[Dataset records]
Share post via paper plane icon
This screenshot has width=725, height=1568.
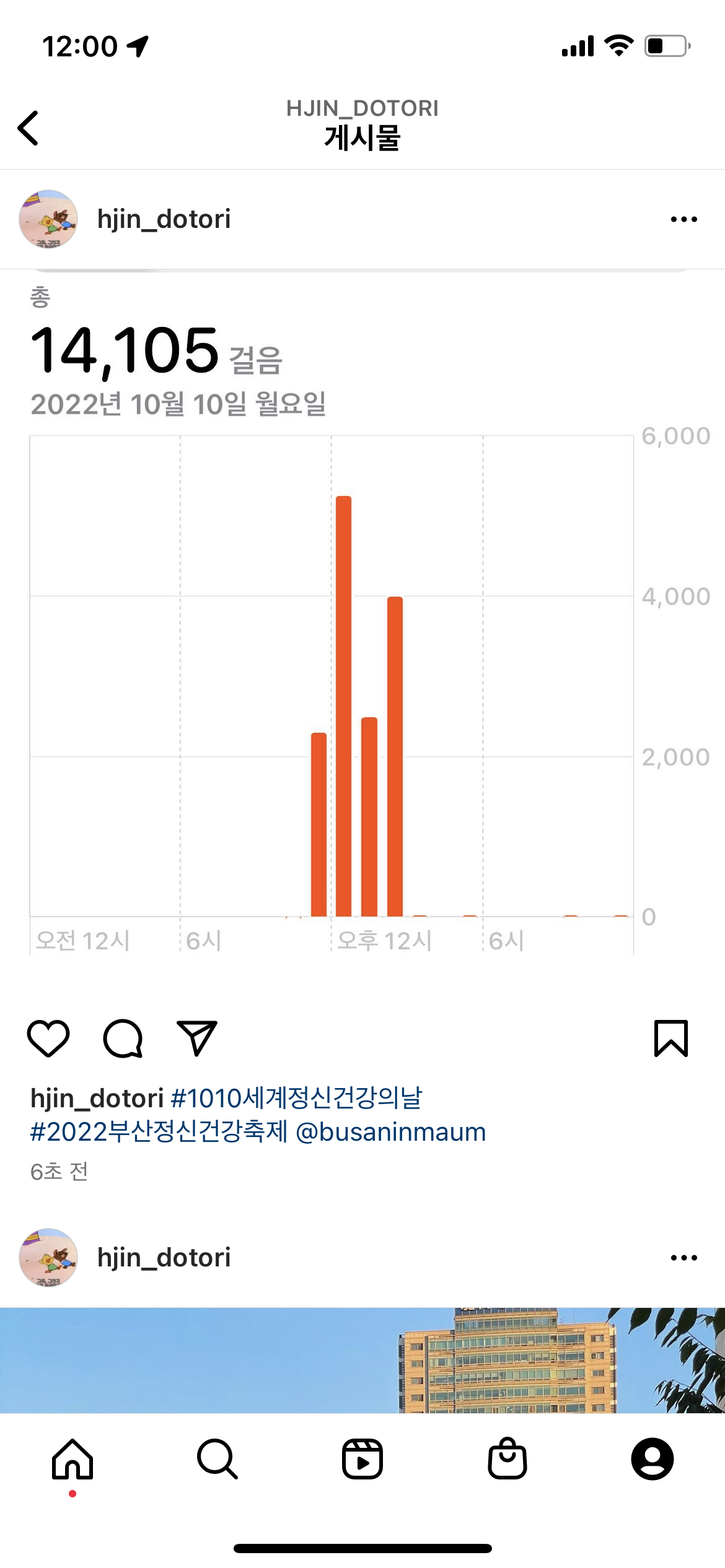pos(197,1038)
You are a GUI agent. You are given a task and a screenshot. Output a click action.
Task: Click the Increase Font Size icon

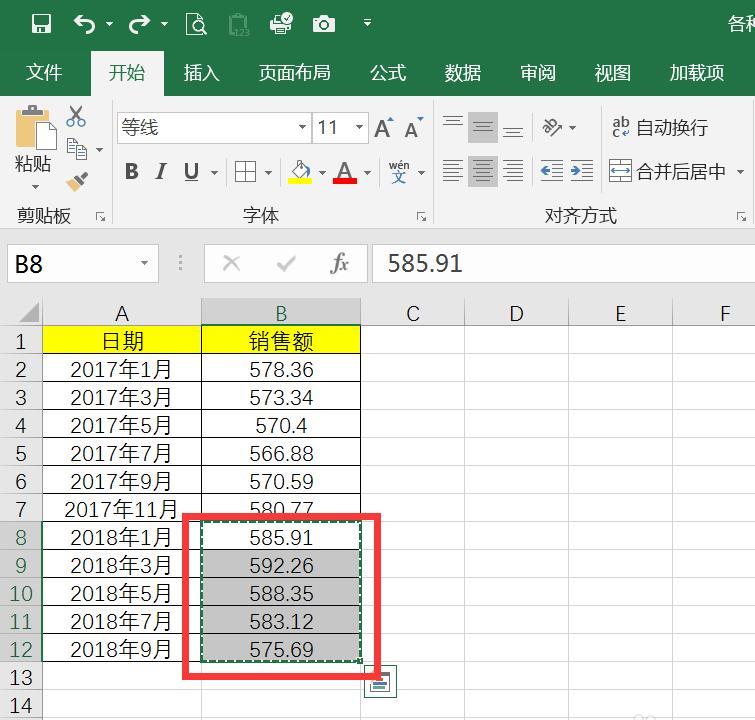pos(384,128)
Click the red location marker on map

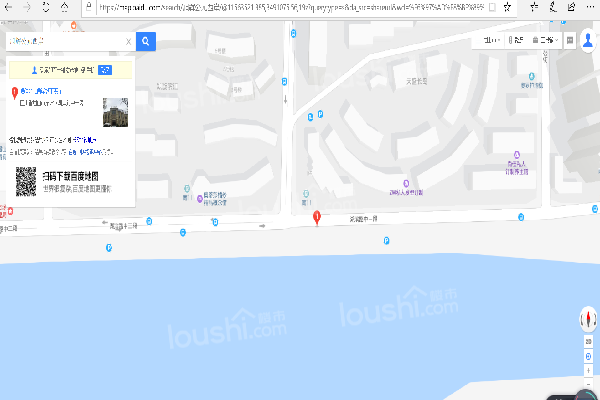317,217
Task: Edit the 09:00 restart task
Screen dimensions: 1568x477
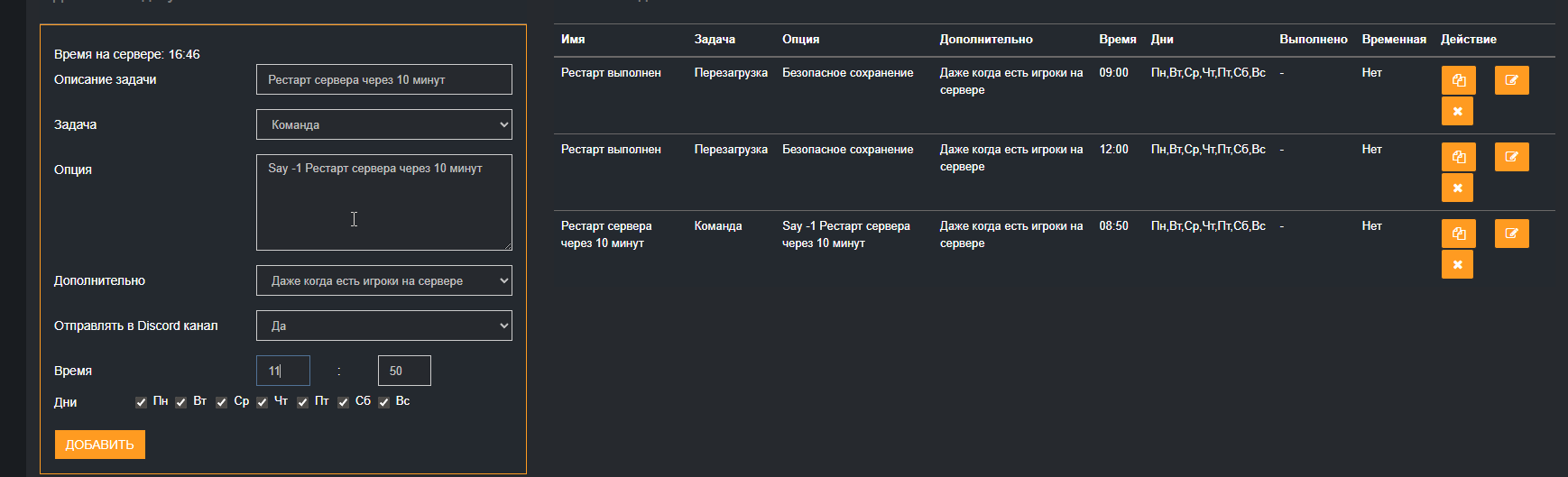Action: (1511, 80)
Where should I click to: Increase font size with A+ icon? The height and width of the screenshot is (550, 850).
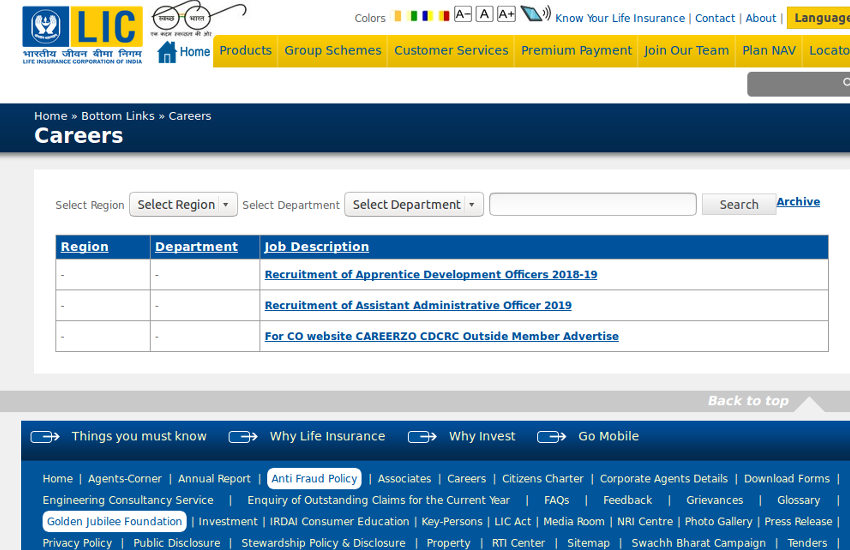tap(506, 14)
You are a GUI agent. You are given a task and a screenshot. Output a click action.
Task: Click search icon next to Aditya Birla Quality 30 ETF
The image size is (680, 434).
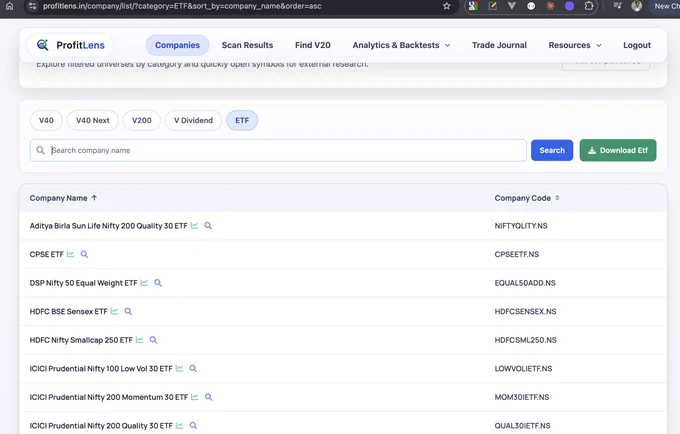(208, 225)
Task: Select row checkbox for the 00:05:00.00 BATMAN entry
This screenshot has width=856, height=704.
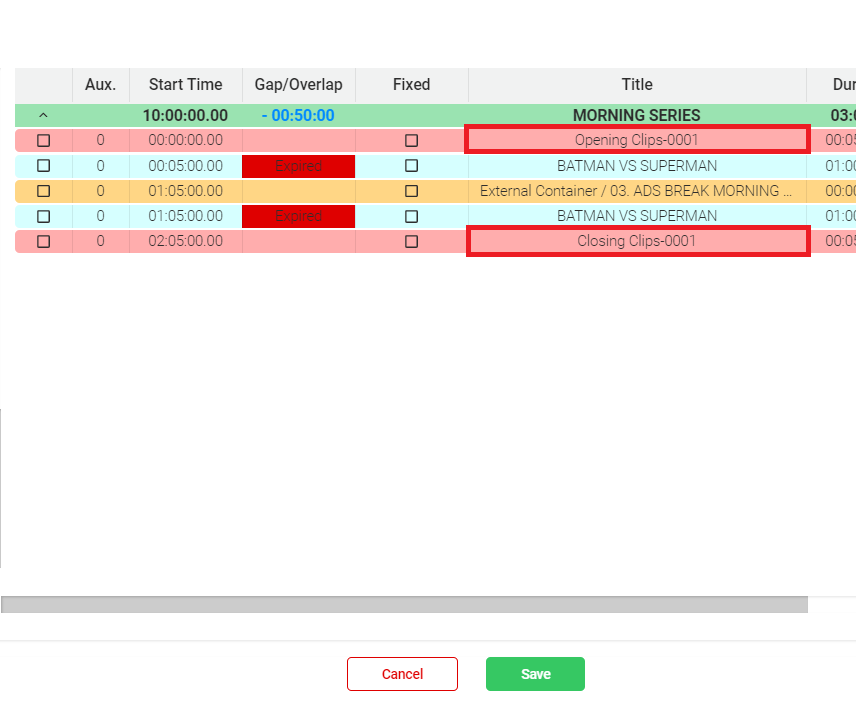Action: click(x=43, y=166)
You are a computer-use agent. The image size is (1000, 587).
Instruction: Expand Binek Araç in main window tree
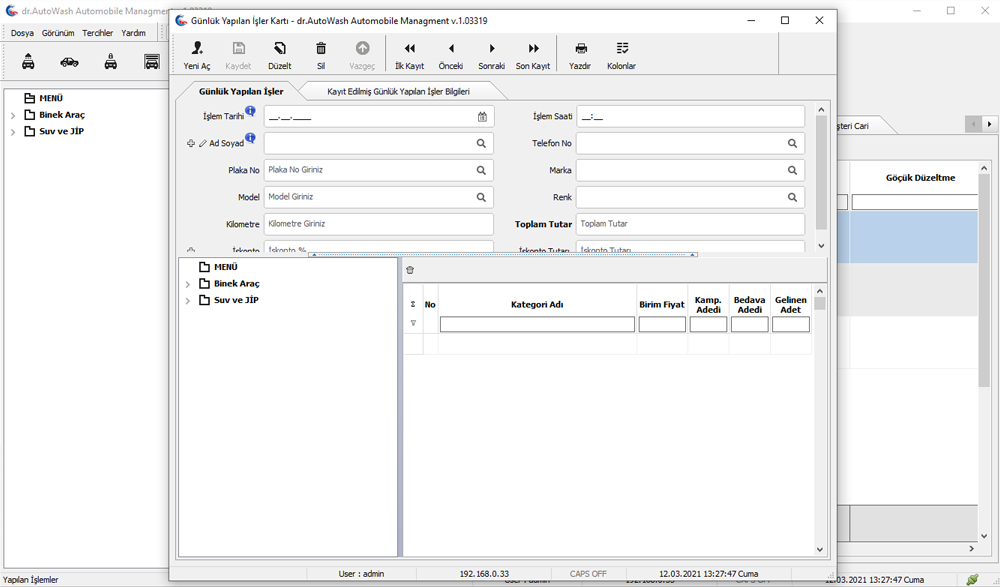click(13, 116)
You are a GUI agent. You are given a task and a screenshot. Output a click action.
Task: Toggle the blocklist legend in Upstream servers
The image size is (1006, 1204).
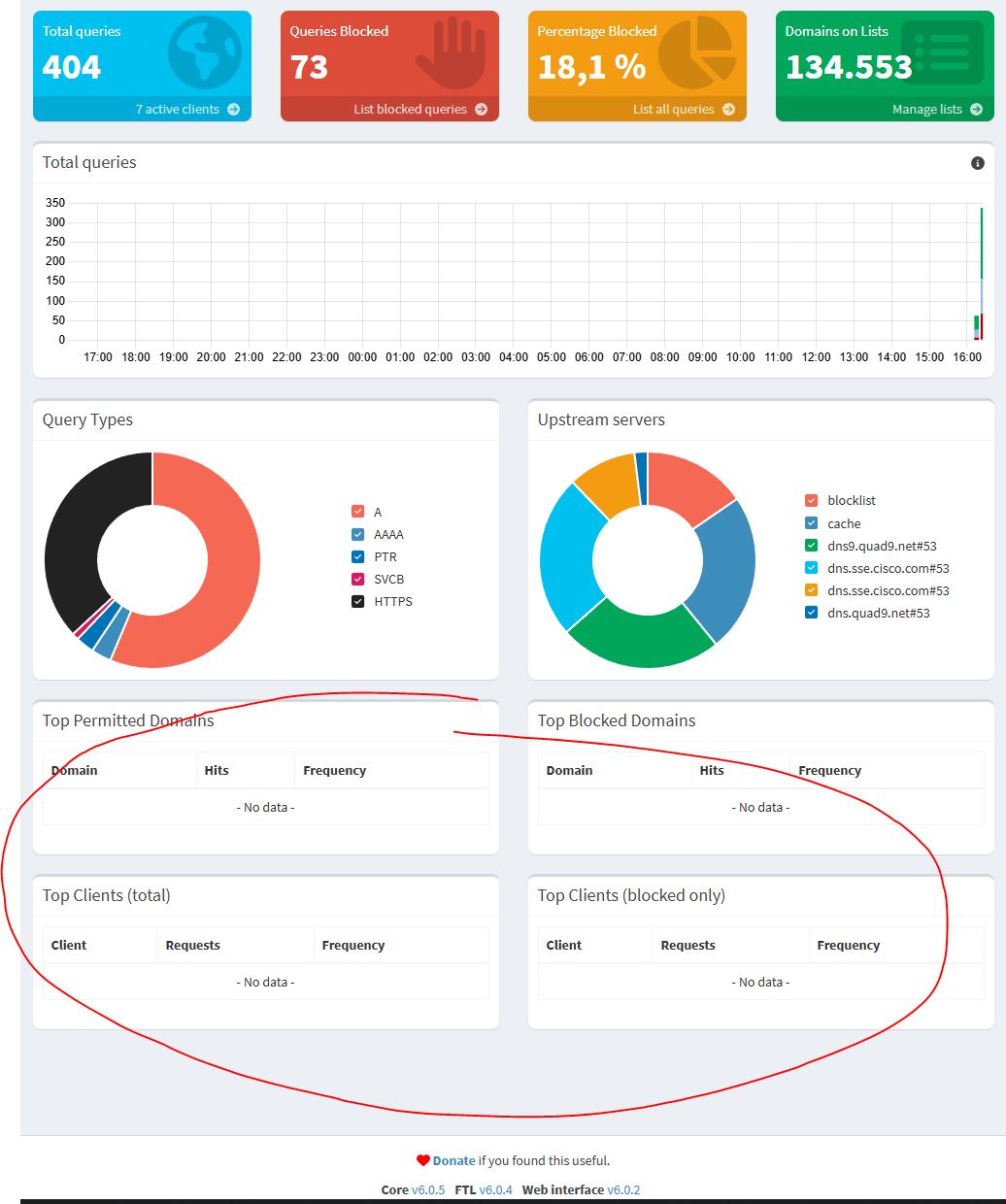pyautogui.click(x=812, y=500)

### Exercise instructions
Copy all the lines of data exactly as they appear, dropping any images.

### Response for this exercise
Share post via paper plane icon
This screenshot has width=725, height=1568.
pos(197,1038)
You are a GUI agent. You are given a task and a screenshot. Output a click action.
Task: Click the Increase Font Size icon

pos(384,128)
Click the red location marker on map

317,217
Task: Edit the 09:00 restart task
Screen dimensions: 1568x477
Action: (1511, 80)
Where should I click to: Increase font size with A+ icon? The height and width of the screenshot is (550, 850).
tap(506, 14)
You are a GUI agent. You are given a task and a screenshot. Output a click action.
Task: Click search icon next to Aditya Birla Quality 30 ETF
The image size is (680, 434).
(208, 225)
Task: Select row checkbox for the 00:05:00.00 BATMAN entry
This screenshot has width=856, height=704.
Action: click(x=43, y=166)
You are a computer-use agent. The image size is (1000, 587).
Instruction: Expand Binek Araç in main window tree
click(13, 116)
You are a GUI agent. You are given a task and a screenshot. Output a click action.
Task: Toggle the blocklist legend in Upstream servers
The image size is (1006, 1204).
pyautogui.click(x=812, y=500)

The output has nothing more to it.